Reproduce exactly the lines from the one containing "This screenshot has height=539, width=753." through the last line of the records below, both included. Leave out any pictures.

*** Opening of DATASET ***

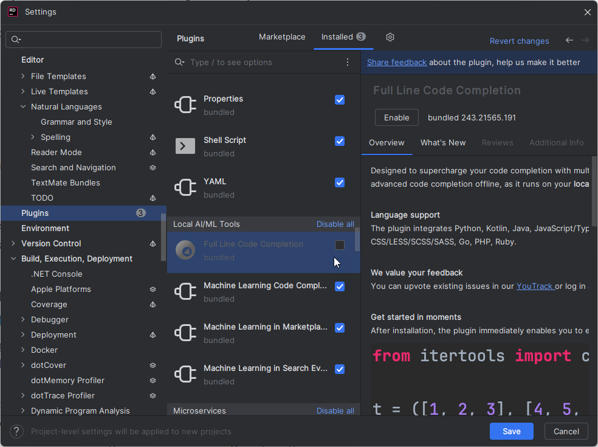Image resolution: width=598 pixels, height=447 pixels.
Task: Open the plugins settings gear menu
Action: tap(390, 36)
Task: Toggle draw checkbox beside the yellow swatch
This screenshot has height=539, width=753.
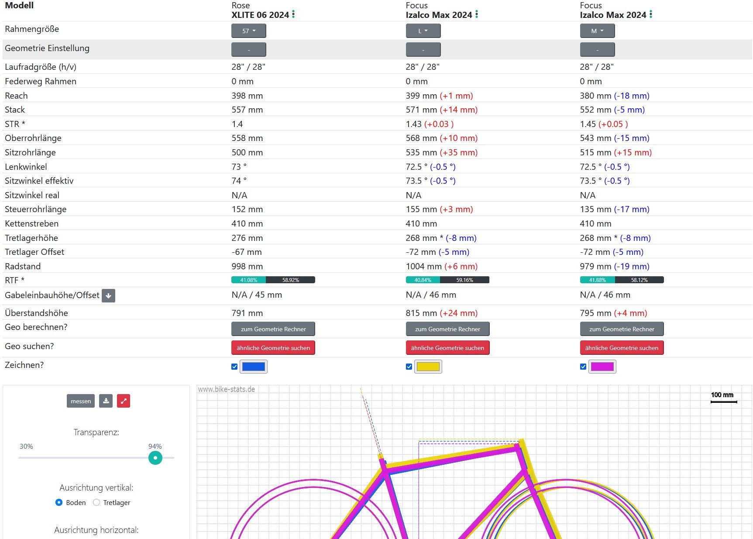Action: tap(409, 367)
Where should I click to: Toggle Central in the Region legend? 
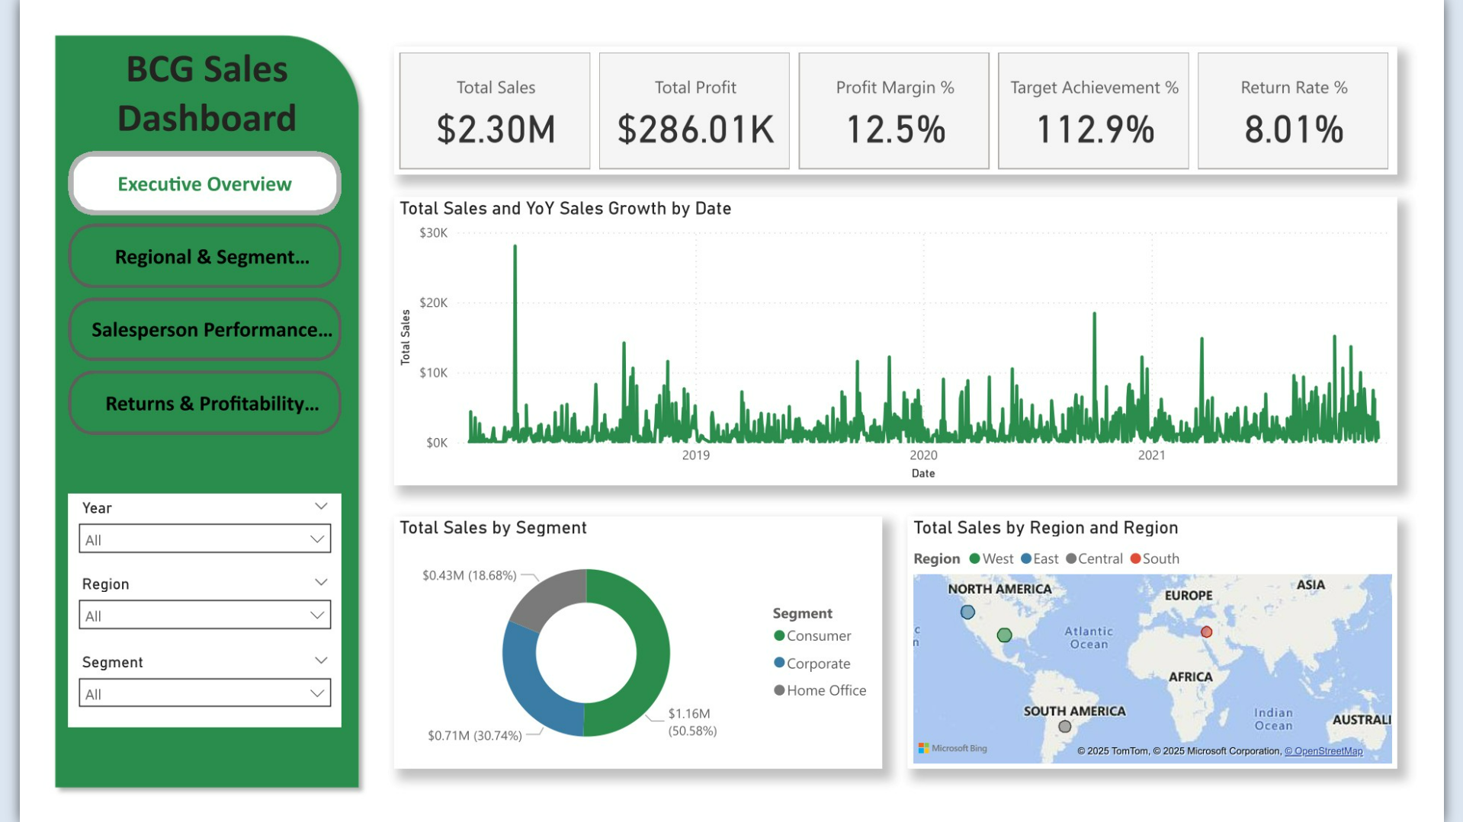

*** Close of DATASET ***

- RESULT FOR THIS TASK
This screenshot has height=539, width=753.
Action: tap(409, 367)
Where should I click to: Toggle Central in the Region legend? 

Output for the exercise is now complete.